I’m not sure if I understand your question. I have verified the projection matrix by multiplying a 3D point with the projection matrix, and verifying that the resulting point reflects the same point in the image plane.
You can back-project the 2D point in the image plane to a ray in 3D. If the 3D point lies on the ground plane, you can get where the ray intersects with the ground plane. If this back-projected point matches with your original 3D point, then your 3x4 matrix is verified. Basically, I was suggesting to check if you can get back to the original 3D point if you do projection and then back-projection.
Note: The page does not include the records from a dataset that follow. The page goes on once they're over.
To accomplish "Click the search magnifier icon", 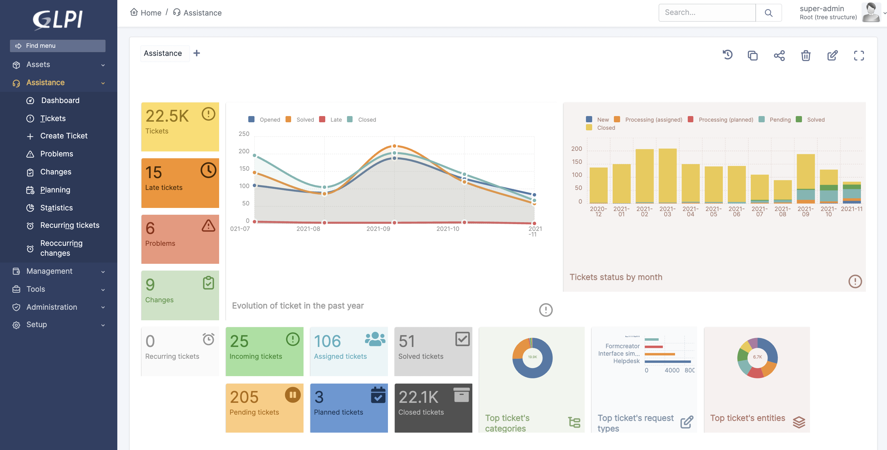I will tap(769, 12).
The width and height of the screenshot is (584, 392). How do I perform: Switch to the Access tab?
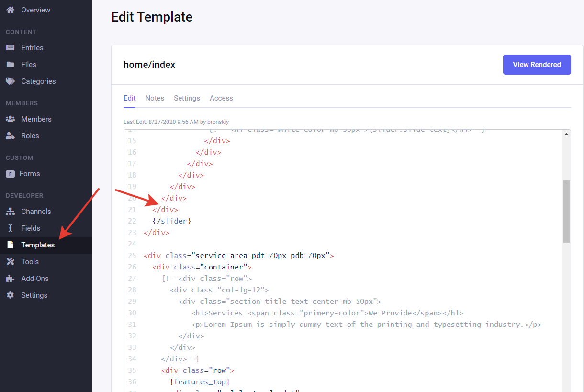point(221,98)
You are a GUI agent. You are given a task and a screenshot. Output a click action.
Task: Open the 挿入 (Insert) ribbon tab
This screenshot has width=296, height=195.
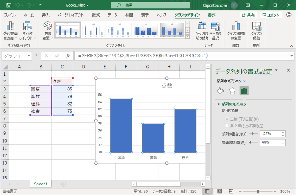point(46,15)
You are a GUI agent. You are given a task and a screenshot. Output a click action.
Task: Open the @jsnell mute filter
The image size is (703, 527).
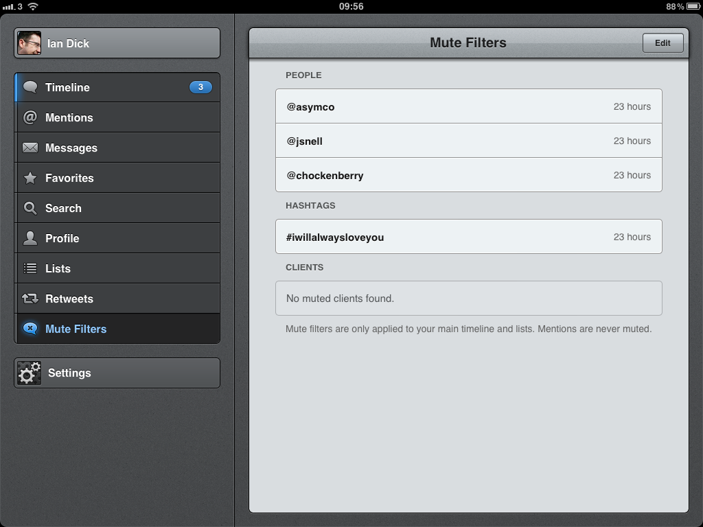[468, 141]
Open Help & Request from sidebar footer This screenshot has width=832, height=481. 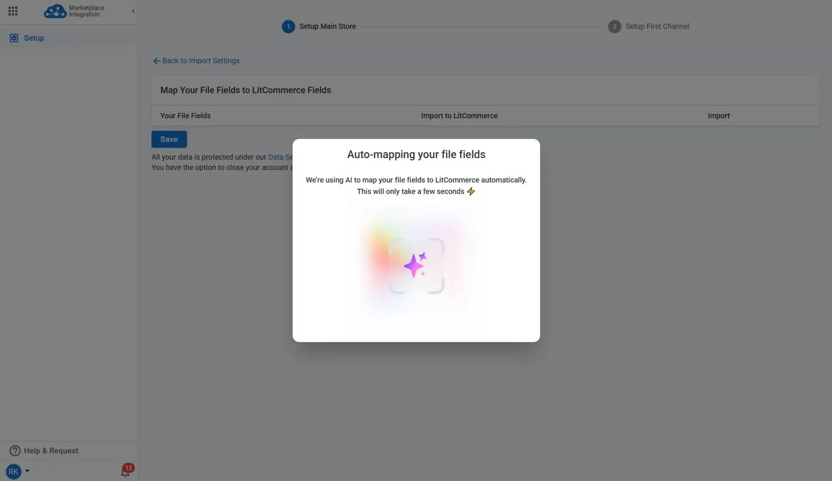(x=50, y=450)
Below is what we can provide for now as some more details. To make the transition easy for users who are familiar with OpenCV, we use a similar approach like below:
The 3x4 Camera Projection Matrix is also called as simply the camera matrix, which is a 3x4 matrix that converts a 3D world point to a 2D point on camera image plane based on a pinhole camera model. More detailed and general information about the camera matrix can be found in various sources that deal with the computer vision geometries and camera calibration, including OpenCV’s documentation on Camera Calibration (OpenCV: Camera Calibration and 3D Reconstruction)
For projectionMatrix_3x4 in a camera model file (e.g., camInfo-01.yml), the principal point (i.e., (Cx, Cy)) in the camera matrix is assumed to be at (0, 0) as image coordinates. But, the optical center (i.e., (Cx, Cy)) is located at the image center (i.e., (img_width/2, img_height/2)). Thus, to move the origin to the left-top of the camera image (i.e., pixel coordinates), SV3DT internally adds img_width/2, img_height/2) after the transformation using the camera matrix provided in projectionMatrix_3x4.